## THE REQUEST
Pick up the post on counterarguments to conventional investing wisdom after its last sentence and keep writing.

## SOURCE EXCERPT
I'm looking to research the arguments against investing, or at least arguments that present a rather different view of investing than is the conventional wisdom. By "investing", I mean putting money at risk of significant or even total loss--other than inflationary loss--by buying non-guaranteed assets. I'm particularly thinking in terms of stocks, but to some degree in bonds, metals, land, etc.

The conventional wisdom seems to be something (very roughly!) like this:

  • Investing is motivated by making one's money work for one's future self.
  • Owning stocks and bonds is, generally, the best way to do this.
  • This is because, historically, the stock market and bonds have returned x% ROI, where x > other vehicles' ROI. x seems to be quoted as something between 4-10%.
  • Each person's "needs" and "situation" are different, and so there are different rules for how to do this for each person. E.g. older people should be less risky.
  • An IRA invested in various mutual funds is a particularly good and convenient way to invest for most people.
  • There are ways to invest that modify one's risk or chance of gain, such as diversifying, Modern Portfolio Theory, dollar cost averaging, etc, and by adopting these strategies one can be confident that one is likely to do better than one who does not adopt them.

What I'm looking for are substantiated/evidence-based, well-reasoned counterpoints to this conventional wisdom.

Note: I am not asking the SE.PF&M readers to give their opinions about this--that would not a good question here. Instead, I am asking to point me to quality sources for these sorts of arguments.

[Raw lines]
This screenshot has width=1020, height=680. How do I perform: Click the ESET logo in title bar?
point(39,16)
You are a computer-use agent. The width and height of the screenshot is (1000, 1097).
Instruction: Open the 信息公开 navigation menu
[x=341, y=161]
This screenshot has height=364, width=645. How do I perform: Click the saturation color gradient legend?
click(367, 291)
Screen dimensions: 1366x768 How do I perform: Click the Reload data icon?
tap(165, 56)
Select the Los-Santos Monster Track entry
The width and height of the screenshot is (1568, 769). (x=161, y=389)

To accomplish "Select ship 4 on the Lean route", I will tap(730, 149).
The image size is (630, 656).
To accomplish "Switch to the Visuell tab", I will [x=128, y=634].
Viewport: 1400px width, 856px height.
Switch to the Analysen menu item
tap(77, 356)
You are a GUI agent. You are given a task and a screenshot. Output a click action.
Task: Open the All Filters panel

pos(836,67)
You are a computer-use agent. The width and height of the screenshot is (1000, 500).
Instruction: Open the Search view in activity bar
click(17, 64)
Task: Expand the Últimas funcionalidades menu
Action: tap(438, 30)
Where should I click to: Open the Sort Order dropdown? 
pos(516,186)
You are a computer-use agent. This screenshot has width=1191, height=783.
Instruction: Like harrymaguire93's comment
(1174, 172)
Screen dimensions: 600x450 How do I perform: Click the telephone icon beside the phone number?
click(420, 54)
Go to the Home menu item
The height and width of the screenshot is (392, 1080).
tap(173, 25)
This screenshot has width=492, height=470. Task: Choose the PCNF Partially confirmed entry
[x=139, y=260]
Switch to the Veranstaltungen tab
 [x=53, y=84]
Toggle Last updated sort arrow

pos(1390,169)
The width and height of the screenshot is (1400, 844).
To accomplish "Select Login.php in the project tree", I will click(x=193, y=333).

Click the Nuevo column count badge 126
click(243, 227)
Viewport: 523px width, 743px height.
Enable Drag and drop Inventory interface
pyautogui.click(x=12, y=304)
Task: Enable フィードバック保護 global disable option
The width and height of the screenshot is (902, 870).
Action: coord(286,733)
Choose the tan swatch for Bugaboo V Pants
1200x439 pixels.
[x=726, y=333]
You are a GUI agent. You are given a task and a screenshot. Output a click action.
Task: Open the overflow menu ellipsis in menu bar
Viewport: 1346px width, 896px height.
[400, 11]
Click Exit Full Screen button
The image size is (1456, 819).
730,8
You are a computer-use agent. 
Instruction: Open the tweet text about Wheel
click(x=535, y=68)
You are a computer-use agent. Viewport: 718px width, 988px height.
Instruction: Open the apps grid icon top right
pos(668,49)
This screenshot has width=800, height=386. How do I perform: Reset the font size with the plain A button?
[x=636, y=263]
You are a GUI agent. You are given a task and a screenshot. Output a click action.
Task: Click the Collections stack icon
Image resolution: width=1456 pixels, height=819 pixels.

## EXERCISE ANSWER
For example, the historical evidence of past market performance could be questioned in a scholarly article that looks at other historical trends that, though they lasted 200+ years, ultimately came to an end. Or it could have a technological spin, suggesting that as markets "heat up" in terms of transactions-per-second, instabilities begin to form that didn't apply in, say, 1985. Or, it could be a legal analysis, showing how deregulation of yadda yadda has now caused blah blah blah. Or, an economic analysis. Or a sociological, discussing U.S. population trends. Or even something arcane, like game theory or chaos theory.

EDIT: Might the idea of the Taleb Distribution, inspired by ideas from Nassim Taleb in his book Fooled By Randomness be one specific example I could include along these lines?

EDIT: I'm asking this because I think it is both intellectually interesting as well as practically important, and because I tend to feel that pro-investing rhetoric seems to operate in an echo chamber in which disconfirming evidence is filtered out. Of course, I may be wrong about this and therefore if everyone on this site responds that there are no such (credible) arguments--beyond those inspired by Taleb's writings, if that is such as I think--then that is an answer in itself.

FINAL EDIT: I think this question answering process just went off the rails, despite my trying to constrain it. Simply put, I wanted to know substantiated and published reasons why one would probably be better off, long-term finances-wise, saving money in CDs than investing in a stock portfolio. People triggered on the point about risk too much; sure, all life is risk, I get that, but perhaps my wording just led things down that path. I'm happy with forgetting about this question, since it seems SE.PF&M has a strong pro-stock market investing bias and so far has no representatives against this conventional wisdom.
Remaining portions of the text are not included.